Tarefa 1 ->
Liste todas as prescrições acerca do sangue que o texto sobre o sangue e a vida atribui a Israel.
Tarefa 2 ->
Transcreva do texto sobre o sangue e a vida o trecho que vai de "é proibido oferecer" até "não mais inspirasse).".
Tarefa 3 ->
Escreva a continuação do texto sobre o sangue e a vida a partir da última frase apresentada.

Trecho selecionado ->
★ ★ ★
Os
antigos pensavam que a vida estava no sangue e Israel participava da mesma
opinião, por isso tinha três prescrições acerca do sangue (Gn 9,4 e Dt 12,23)
1ª) é proibido comer o sangue ou a carne com sangue;
2ª)
é proibido derramar o sangue de outra pessoa;
3ª)
é proibido oferecer sangue em sacrifício aos deuses.
Mas como os antigos chegaram a essa concepção de que a vida estava no sangue? Os passos para se chegar a esta concepção foram os seguintes:
§ Os
antigos tinham uma medicina elementar.
§ Mas
eles notaram que o bebê só pode ser considerado vivo depois que inspira (e
chora).
§ Observaram
também que uma pessoa só poderia ser considerada morta depois que expirasse (e
não mais inspirasse).
§ Deduziram
que a alma estava na respiração. Então: a alma era o ar. E entrava na pessoa
pelo nariz, quando esta nascia, e saia pelo nariz, quando esta morria.
§ Então
eles se perguntaram: “Durante a vida onde fica a alma na pessoa? Ou seja, que
parte do corpo é a sede da alma?”.
★ ★ ★
Dados disponíveis ->
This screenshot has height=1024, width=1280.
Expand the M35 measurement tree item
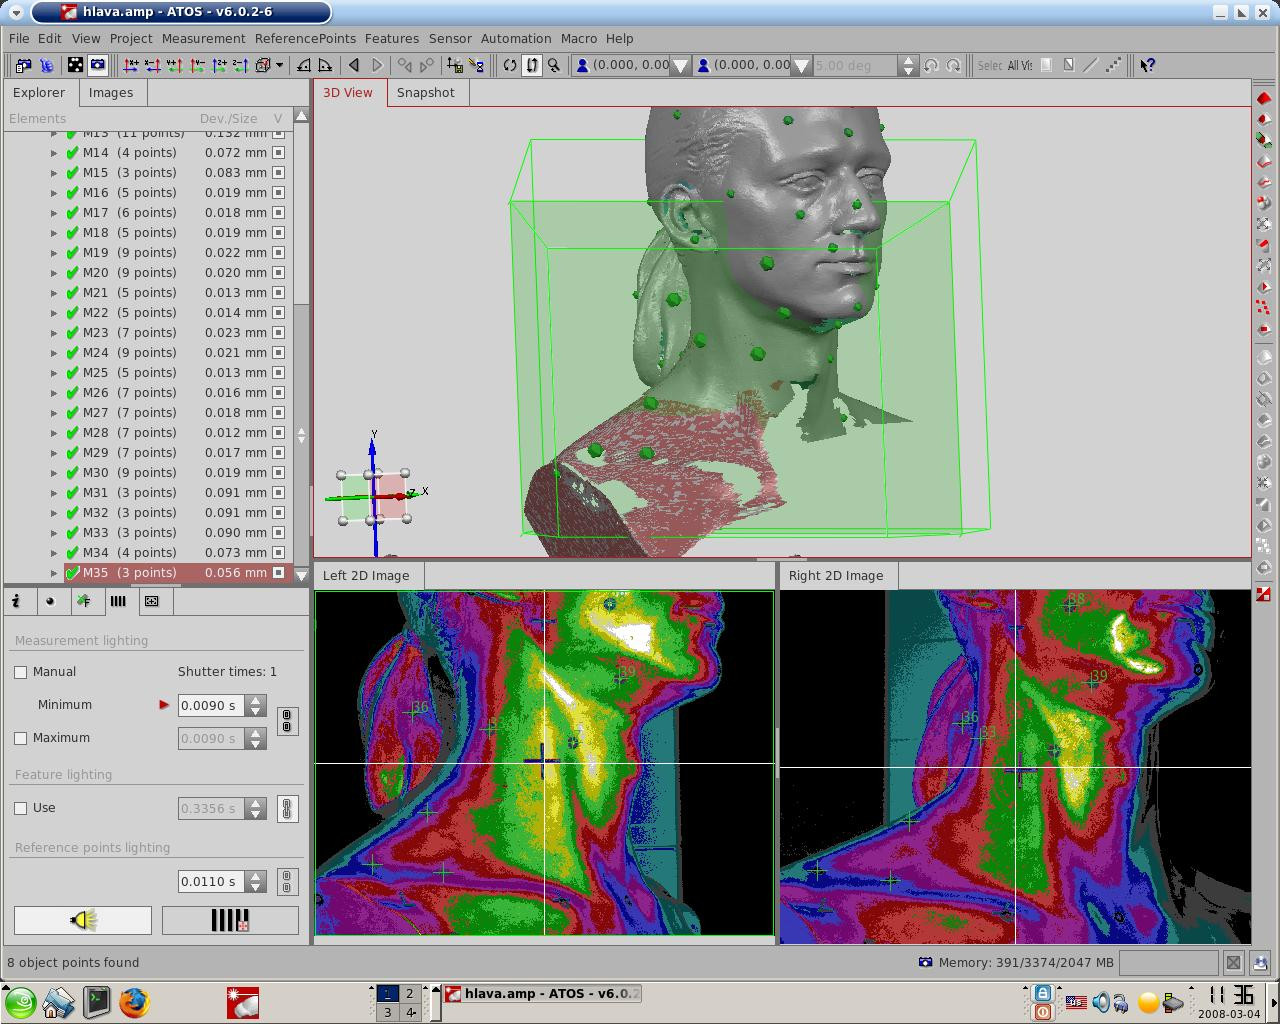click(x=54, y=573)
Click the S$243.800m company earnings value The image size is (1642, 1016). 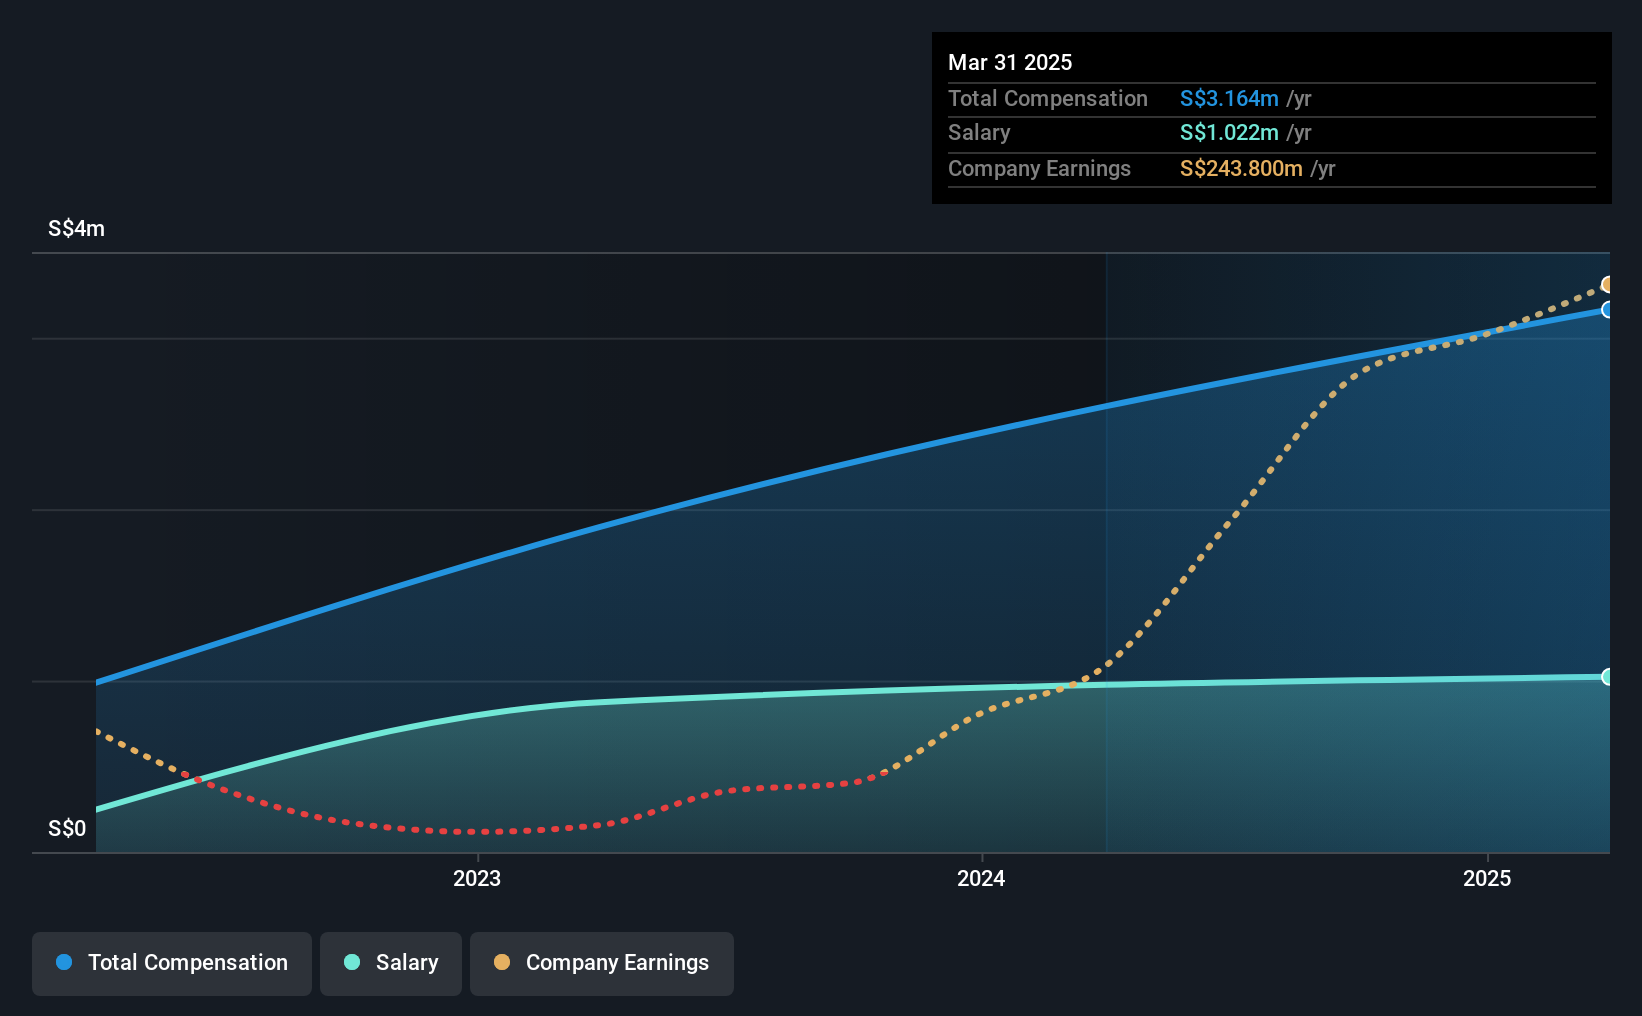point(1241,168)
★ ★ ★
Resposta 1 ->
1. É proibido comer o sangue ou a carne com sangue.
2. É proibido derramar o sangue de outra pessoa.
3. É proibido oferecer sangue em sacrifício aos deuses.

Resposta 2 ->
é proibido oferecer sangue em sacrifício aos deuses.
Mas como os antigos chegaram a essa concepção de que a vida estava no sangue? Os passos para se chegar a esta concepção foram os seguintes:
§ Os
antigos tinham uma medicina elementar.
§ Mas
eles notaram que o bebê só pode ser considerado vivo depois que inspira (e
chora).
§ Observaram
também que uma pessoa só poderia ser considerada morta depois que expirasse (e
não mais inspirasse).

Resposta 3 ->
§ E
veio uma nova observação da realidade: os soldados feridos em batalha
sangravam.
§ O
sangue, ao sair do corpo deles, borbulhava. Logo, o sangue continha ar.
§ Enquanto
existia sangue no ferido ele permanecia vivo. Mas quando o sangue saía por
completo, ele morria.
§
Logo,
a religiosidade chegou à seguinte conclusão:
A
alma é o ar. Entra no corpo pelo nariz e vai para o sangue. Logo concluíram: a
alma está no sangue. Daí a proibição de Dt. O texto de Dt 12,23 diz o
seguinte:
“Somente empenha-te em não comeres o
sangue, pois o sangue é a vida;
pelo que não comerás a vida juntamente com a carne“
pelo que não comerás a vida juntamente com a carne“
Mas
que vida é esta? Em hebraico, vida é nephesh, significando também
personalidade, individualidade, instinto ou emoção. A Septuaginta traduziu
nephesh (vida) para o grego com a expressão psyché, que deu psique.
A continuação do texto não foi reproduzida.